É a oportunidade que a criança tem para se desenvolver. Brincando ela experimenta, descobre, inventa, aprende e desenvolve habilidades e o raciocínio lógico. Além de estimular a curiosidade, autoconfiança e autonomia, proporciona o desenvolvimento da linguagem, do pensamento e da concentração. Por meio da brincadeira a criança começa a se desenvolver, vai construindo sua relação com o mundo, sua imagem.
As brincadeiras mais tradicionais, em que era preciso interagir com o outro, fazem falta?
Está faltando a criança buscar esse convívio. Hoje não se pode mais ficar na rua, na casa do colega. As escolas têm procurado desenvolver essas brincadeiras. Mas os pais precisam fazer sua parte: vai lavar o carro com o filho, isso ensina a valorizar aquilo que um dia ele vai ter. A brincadeira não é só com o brinquedo, mas passar horas agradáveis desenvolvendo um ato com um objeto concreto das nossas vidas. É interessante brincar de arrumar quarto.
Há diferenças entre brincadeiras de meninos e meninas? Deve haver restrições?
Não deveria existir. Com o tempo, a criança vai construir a sua imagem, inclusive sexual. Sempre houve um tabu: menino não brinca de boneca, menina não brinca de bola. O problema não está na brincadeira, mas sim na formação que recebe da família. Vemos que alguns meninos têm uma alma mais feminina, porque está faltando a participação da figura masculina nessa brincadeira, na vida dele. Se formos ver, a mãe e a avó foram as pessoas sempre presentes. Aos cinco, seis anos, a criança começa a estabelecer suas preferências, escolher as pessoas com quem eles vão brincar. Até essa idade eles não vêem diferença na sexualidade. Com sete se identificam mais com os do mesmo sexo, isso faz parte do desenvolvimento.
É importante que as crianças estabeleçam as regras, sem ter sempre a supervisão de um adulto?
Sim, isso serve para a criança formar percepção, melhorar a atenção, inclusive tornar-se uma pessoa mais segura no futuro. Hoje temos muitas crianças com síndrome do pânico, com transtorno obsessivo-compulsivo. É muita informação, estimulação visual.
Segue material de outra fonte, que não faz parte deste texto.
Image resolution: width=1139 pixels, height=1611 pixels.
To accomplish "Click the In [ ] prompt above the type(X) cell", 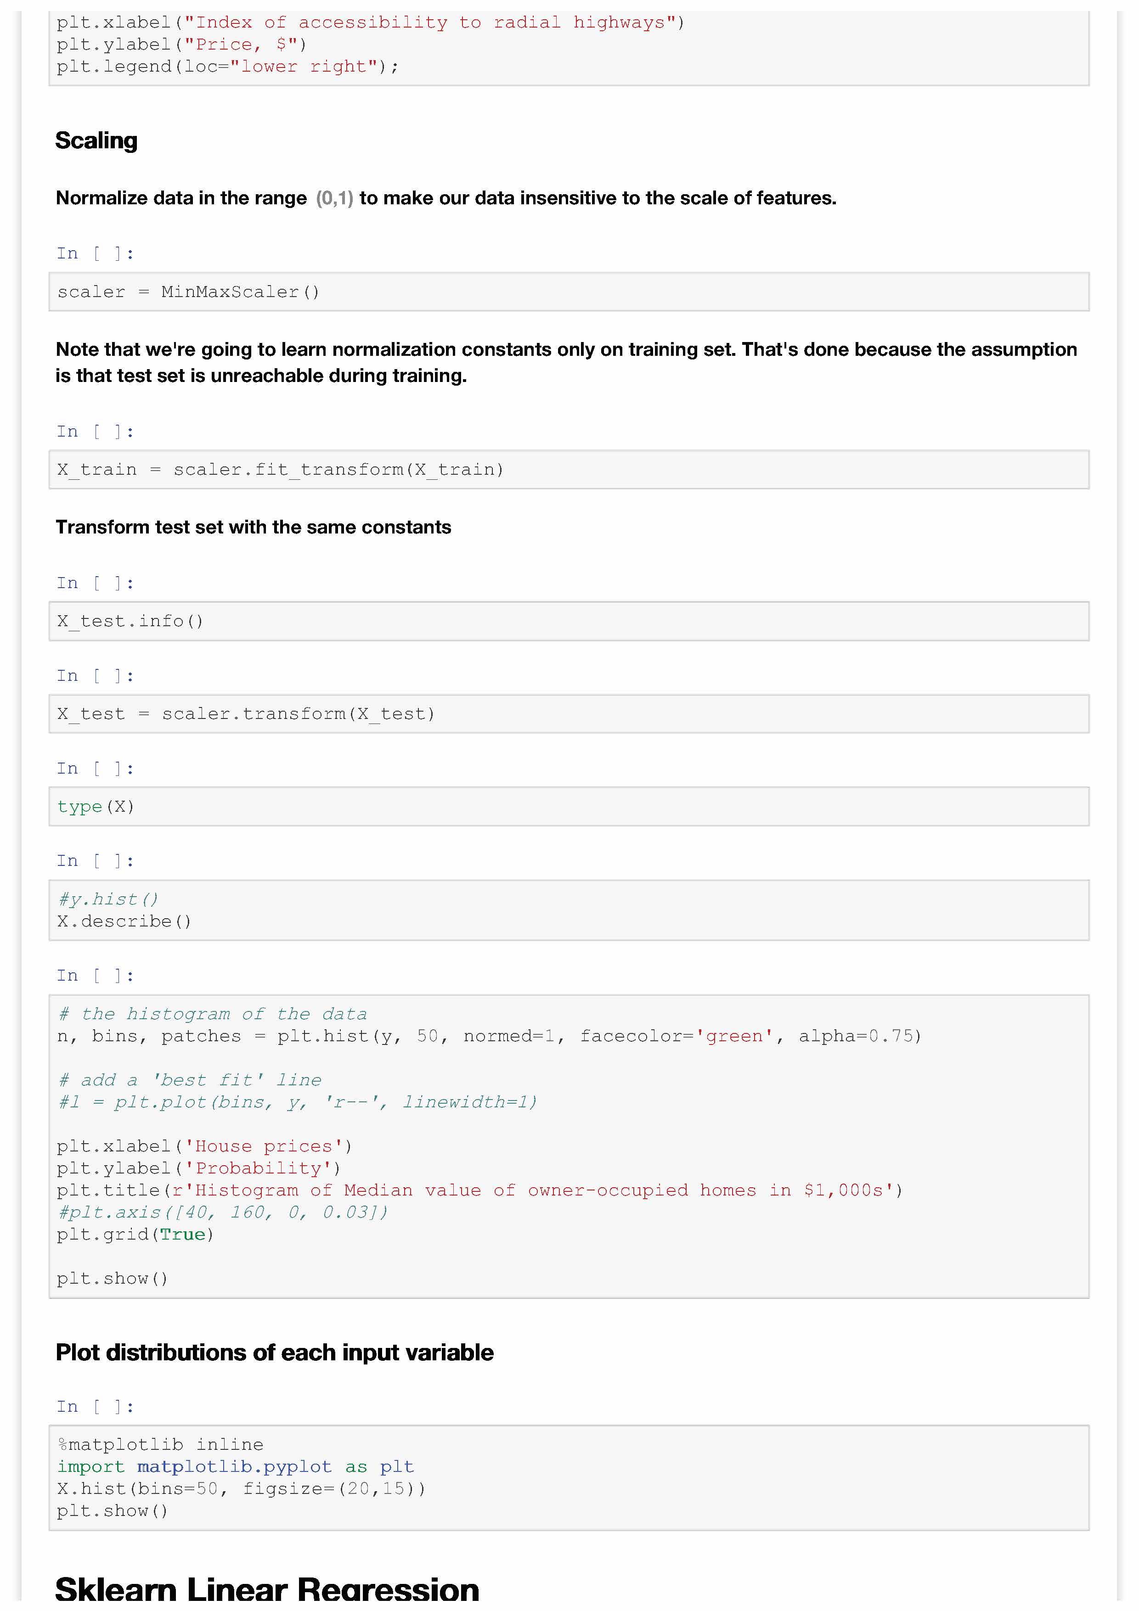I will click(95, 768).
Mas vivemos em uma sociedade extremamente competitiva. O que fazer?
A resposta é o que é importante para minha família e não para o meu vizinho. É começar a desenvolver valores familiares individuais. Por isso é que essa educação não pode ser transferida para a escola. Porque na escola é uma mistura de valores. E como fica isso se a criança não tem uma base sólida na família? É simples, o que é valor para minha família pode não ser para a sua.
Mas é uma medida difícil, porque parece que a própria família está muito perdida?
Porque queremos ter o que o outro tem. Sonhamos em ganhar na mega-sena, mas não sabemos nem o que fazer com esse dinheiro. Porque as pessoas não têm preparo, a auto-estima é muito baixa. Falta convívio familiar. Nós, terapeutas, pedimos aos pais reservarem uma hora por dia para ficar com o filho, mas não na frente da TV. Os pais devem construir relações, não podem deixar a cargo da escola o ato de brincar, o ato educacional, porque amanhã vão precisar ter essa relação com o filho adulto. E aí a ponte não foi construída.